Task: Decompose time series {y_t} into components.  

## Output
Dict with keys: ["trend", "seasonal", "residual"]  

## Extra
Explain detected change-points in ≤60 words.  
Self-check: Confirm decomposition sums ≈ y_t (tolerance 1e-6).

4. Text Embedding Features

The idea of the next prompt is pretty straightforward: I’m taking documents and pulling out the key insights that would actually be useful for someone trying to understand what they’re dealing with.

## Instructions
Role: NLP feature engineer
Task: For each doc, return sentiment_score, top3_keywords, reading_level.

## Constraints
- sentiment_score in [-1,1] (neg→pos)
- top3_keywords: lowercase, no stopwords/punctuation, ranked by tf-idf (fallback: frequency)
- reading_level: Flesch–Kincaid Grade (number)

## Output
CSV with header: doc_id,sentiment_score,top3_keywords,reading_level

## Input
docs = [{ "doc_id": "...", "text": "..." }, ...]

## Self-check
- Header present (Y/N)
- Row count == len(docs) (Y/N)

Instead of just giving you a basic “positive/negative” classification, I’m using a continuous score between -1 and 1, which gives you way more nuance.

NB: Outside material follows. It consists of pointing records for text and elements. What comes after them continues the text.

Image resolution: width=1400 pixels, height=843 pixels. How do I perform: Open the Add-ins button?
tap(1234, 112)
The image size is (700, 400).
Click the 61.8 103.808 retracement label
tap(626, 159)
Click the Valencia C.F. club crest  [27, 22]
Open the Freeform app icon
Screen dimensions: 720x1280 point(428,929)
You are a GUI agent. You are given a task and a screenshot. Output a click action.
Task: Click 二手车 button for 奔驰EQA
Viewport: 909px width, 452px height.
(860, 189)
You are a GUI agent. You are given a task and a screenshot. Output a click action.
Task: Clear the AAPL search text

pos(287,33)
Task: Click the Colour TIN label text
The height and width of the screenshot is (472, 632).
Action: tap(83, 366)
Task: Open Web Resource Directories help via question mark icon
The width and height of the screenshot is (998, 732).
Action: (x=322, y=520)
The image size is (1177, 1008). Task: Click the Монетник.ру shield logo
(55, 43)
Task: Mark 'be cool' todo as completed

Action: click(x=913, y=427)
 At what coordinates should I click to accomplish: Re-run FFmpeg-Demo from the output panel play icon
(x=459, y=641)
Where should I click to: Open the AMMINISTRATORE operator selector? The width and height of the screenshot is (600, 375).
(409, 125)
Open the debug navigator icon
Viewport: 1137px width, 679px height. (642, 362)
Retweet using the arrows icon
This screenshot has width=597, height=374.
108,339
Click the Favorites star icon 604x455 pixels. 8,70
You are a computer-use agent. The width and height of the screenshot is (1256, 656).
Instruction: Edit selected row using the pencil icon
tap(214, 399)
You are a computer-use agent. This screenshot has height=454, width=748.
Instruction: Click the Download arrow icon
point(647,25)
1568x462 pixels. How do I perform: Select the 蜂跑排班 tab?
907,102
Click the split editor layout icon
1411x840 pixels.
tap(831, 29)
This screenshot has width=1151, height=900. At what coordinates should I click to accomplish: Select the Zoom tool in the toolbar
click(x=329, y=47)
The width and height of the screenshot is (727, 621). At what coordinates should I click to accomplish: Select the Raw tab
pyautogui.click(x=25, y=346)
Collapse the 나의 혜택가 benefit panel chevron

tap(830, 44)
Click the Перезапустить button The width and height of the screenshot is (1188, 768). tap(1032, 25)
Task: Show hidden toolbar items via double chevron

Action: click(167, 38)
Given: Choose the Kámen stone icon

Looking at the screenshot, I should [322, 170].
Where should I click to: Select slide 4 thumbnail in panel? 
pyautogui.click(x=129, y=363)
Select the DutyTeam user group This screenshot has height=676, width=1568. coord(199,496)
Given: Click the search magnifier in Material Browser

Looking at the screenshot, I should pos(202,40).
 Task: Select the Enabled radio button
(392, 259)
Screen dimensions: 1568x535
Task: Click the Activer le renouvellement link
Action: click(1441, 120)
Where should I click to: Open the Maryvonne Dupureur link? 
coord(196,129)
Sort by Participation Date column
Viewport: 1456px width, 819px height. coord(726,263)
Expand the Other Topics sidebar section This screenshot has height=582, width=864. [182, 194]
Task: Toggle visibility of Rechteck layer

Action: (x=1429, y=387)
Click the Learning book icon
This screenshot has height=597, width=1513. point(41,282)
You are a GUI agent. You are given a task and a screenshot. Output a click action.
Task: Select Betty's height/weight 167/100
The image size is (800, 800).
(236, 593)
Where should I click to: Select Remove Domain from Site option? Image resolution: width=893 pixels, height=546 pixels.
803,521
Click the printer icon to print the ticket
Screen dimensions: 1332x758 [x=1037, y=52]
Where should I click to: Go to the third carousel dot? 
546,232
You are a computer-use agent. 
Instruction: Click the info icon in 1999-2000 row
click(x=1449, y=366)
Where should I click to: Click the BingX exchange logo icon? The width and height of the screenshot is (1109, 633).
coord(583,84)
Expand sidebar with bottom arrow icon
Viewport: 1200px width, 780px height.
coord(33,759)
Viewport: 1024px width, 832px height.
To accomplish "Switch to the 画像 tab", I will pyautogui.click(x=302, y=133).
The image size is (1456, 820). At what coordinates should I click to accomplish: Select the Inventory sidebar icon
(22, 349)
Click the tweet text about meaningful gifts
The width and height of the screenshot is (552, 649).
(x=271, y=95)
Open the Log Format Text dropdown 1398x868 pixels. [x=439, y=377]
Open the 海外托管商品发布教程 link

For the keyword extraction, I went with TF-IDF ranking because it actually works really well at surfacing the terms that matter most in each document.

Code Generation & AutoML

Choosing the right model, building the pipeline, and tuning the parameters—it’s the holy trinity of machine learning, but also the part that can eat up days of work.

LLMs are game-changers for this stuff. Instead of me sitting there comparing dozens of models or hand-coding yet another preprocessing pipeline, I can just describe what I’m trying to do and get solid recommendations back.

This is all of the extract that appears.